:: ASSIGNED TASK ::
Stopping right after the line with "Given: Open the Image menu", please reproduce the material below exactly from its first line.

:: SUPPLIED DATA ::

* * *

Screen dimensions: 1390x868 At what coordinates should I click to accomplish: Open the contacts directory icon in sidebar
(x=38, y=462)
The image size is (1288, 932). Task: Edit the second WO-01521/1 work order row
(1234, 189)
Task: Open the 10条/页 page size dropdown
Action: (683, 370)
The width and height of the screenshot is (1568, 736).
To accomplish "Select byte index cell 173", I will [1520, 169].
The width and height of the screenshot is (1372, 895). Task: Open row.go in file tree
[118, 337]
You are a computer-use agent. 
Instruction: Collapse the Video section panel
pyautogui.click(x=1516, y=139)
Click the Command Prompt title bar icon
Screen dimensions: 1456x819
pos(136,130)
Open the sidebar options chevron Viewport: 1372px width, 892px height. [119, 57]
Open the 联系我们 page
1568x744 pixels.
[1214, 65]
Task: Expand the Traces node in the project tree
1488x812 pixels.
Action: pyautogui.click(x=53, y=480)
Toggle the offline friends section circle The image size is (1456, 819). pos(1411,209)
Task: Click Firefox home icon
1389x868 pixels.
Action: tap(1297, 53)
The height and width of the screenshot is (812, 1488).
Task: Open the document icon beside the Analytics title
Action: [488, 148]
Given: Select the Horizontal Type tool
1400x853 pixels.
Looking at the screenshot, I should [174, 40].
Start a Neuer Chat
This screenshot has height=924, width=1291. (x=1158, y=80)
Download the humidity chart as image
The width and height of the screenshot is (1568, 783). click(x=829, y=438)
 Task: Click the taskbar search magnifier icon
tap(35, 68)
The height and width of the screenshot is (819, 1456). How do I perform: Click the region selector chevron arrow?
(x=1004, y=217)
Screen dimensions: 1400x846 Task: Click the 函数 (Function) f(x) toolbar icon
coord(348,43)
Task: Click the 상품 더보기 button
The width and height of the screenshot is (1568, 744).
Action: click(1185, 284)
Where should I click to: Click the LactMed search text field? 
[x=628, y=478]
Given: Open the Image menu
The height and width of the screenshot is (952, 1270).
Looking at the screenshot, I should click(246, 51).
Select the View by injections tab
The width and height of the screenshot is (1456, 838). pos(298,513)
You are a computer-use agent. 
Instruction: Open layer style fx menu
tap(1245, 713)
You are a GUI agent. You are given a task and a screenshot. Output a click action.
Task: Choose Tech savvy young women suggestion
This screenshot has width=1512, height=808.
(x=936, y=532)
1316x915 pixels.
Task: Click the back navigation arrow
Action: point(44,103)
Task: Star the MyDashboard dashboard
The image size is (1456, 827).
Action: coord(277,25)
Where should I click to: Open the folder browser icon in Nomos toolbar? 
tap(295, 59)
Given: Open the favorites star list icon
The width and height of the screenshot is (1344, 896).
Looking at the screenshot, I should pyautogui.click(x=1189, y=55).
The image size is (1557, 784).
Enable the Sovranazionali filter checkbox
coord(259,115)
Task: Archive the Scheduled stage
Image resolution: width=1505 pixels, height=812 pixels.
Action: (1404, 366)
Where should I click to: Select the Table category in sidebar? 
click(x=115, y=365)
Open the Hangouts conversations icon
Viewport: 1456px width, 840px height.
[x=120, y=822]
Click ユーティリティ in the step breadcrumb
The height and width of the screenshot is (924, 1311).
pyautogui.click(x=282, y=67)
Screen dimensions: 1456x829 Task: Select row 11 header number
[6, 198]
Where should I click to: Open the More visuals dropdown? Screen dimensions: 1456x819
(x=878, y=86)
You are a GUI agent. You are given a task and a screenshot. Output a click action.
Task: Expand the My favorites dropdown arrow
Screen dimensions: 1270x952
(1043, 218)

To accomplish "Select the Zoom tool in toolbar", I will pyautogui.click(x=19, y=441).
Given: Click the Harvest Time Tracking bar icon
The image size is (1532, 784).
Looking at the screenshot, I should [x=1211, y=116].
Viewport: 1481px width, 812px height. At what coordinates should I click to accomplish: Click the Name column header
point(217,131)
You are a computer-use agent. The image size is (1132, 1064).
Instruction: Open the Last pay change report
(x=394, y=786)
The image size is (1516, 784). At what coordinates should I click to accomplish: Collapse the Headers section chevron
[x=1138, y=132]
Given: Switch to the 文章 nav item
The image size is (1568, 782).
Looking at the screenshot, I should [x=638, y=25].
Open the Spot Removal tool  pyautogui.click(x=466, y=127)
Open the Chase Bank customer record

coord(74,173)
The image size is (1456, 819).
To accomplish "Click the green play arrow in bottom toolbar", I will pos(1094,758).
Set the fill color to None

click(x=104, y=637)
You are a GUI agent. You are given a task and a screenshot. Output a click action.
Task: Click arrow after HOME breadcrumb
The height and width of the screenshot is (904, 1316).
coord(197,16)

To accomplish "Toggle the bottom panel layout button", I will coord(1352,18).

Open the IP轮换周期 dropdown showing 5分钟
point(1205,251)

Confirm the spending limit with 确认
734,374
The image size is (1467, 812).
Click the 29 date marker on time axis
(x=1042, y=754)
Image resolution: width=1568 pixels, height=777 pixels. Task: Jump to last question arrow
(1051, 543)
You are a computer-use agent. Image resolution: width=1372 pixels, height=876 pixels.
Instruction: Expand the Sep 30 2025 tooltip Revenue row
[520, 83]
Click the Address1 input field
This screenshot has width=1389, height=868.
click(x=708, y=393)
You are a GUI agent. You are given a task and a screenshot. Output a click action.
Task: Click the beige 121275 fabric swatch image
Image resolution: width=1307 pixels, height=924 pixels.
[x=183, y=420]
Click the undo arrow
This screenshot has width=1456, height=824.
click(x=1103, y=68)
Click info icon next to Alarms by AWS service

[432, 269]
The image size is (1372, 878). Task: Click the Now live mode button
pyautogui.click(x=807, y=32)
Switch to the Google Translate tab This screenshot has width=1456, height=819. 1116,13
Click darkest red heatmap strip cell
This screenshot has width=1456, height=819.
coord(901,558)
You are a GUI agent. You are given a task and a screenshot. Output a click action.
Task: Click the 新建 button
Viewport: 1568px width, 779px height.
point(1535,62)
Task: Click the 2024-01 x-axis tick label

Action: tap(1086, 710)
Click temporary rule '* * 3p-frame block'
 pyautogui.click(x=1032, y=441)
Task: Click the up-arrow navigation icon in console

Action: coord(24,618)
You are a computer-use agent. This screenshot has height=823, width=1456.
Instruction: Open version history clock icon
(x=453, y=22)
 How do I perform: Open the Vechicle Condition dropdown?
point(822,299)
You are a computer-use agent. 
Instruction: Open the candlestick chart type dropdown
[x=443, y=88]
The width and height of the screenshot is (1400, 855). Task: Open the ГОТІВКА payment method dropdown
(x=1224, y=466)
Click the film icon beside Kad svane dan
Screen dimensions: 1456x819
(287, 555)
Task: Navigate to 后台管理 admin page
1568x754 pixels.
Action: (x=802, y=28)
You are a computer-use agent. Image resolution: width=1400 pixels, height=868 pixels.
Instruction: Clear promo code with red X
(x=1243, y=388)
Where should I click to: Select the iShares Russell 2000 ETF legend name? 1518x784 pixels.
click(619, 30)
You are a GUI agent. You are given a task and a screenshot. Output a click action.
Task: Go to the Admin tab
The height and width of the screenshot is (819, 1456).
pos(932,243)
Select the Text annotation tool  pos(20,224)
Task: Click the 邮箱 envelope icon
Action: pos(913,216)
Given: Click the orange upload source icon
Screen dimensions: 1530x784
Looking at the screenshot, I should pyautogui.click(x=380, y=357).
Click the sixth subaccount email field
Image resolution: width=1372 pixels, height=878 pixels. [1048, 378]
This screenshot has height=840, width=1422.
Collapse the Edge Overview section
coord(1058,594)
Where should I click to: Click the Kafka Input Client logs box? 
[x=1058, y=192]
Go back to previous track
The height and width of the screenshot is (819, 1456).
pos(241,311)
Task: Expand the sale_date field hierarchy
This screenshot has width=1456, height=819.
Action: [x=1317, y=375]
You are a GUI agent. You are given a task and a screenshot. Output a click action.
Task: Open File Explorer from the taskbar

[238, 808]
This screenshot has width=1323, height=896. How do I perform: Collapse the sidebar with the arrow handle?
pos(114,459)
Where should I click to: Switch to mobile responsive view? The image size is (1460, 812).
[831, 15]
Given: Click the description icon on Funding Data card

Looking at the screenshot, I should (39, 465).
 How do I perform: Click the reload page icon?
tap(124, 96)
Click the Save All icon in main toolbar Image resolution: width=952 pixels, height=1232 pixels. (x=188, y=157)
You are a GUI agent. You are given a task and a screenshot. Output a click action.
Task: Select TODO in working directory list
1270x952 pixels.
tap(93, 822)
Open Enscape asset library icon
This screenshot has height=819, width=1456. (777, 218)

* * *

:: WRITTEN SOLUTION ::
Screen dimensions: 1390x868 At what coordinates should I click to accomplish: Open the contacts directory icon in sidebar
(x=38, y=462)
The image size is (1288, 932). Task: Edit the second WO-01521/1 work order row
(1234, 189)
Task: Open the 10条/页 page size dropdown
Action: (683, 370)
The width and height of the screenshot is (1568, 736).
To accomplish "Select byte index cell 173", I will [1520, 169].
The width and height of the screenshot is (1372, 895). Task: Open row.go in file tree
[118, 337]
You are a computer-use agent. 
Instruction: Collapse the Video section panel
pyautogui.click(x=1516, y=139)
Click the Command Prompt title bar icon
Screen dimensions: 1456x819
pos(136,130)
Open the sidebar options chevron Viewport: 1372px width, 892px height. [119, 57]
Open the 联系我们 page
1568x744 pixels.
[1214, 65]
Task: Expand the Traces node in the project tree
1488x812 pixels.
Action: pyautogui.click(x=53, y=480)
Toggle the offline friends section circle The image size is (1456, 819). pos(1411,209)
Task: Click Firefox home icon
1389x868 pixels.
Action: tap(1297, 53)
The height and width of the screenshot is (812, 1488).
Task: Open the document icon beside the Analytics title
Action: [488, 148]
Given: Select the Horizontal Type tool
1400x853 pixels.
Looking at the screenshot, I should [174, 40].
Start a Neuer Chat
This screenshot has height=924, width=1291. (x=1158, y=80)
Download the humidity chart as image
The width and height of the screenshot is (1568, 783). click(x=829, y=438)
 Task: Click the taskbar search magnifier icon
tap(35, 68)
The height and width of the screenshot is (819, 1456). How do I perform: Click the region selector chevron arrow?
(x=1004, y=217)
Screen dimensions: 1400x846 Task: Click the 函数 (Function) f(x) toolbar icon
coord(348,43)
Task: Click the 상품 더보기 button
The width and height of the screenshot is (1568, 744).
Action: click(1185, 284)
Where should I click to: Click the LactMed search text field? 
[x=628, y=478]
Given: Open the Image menu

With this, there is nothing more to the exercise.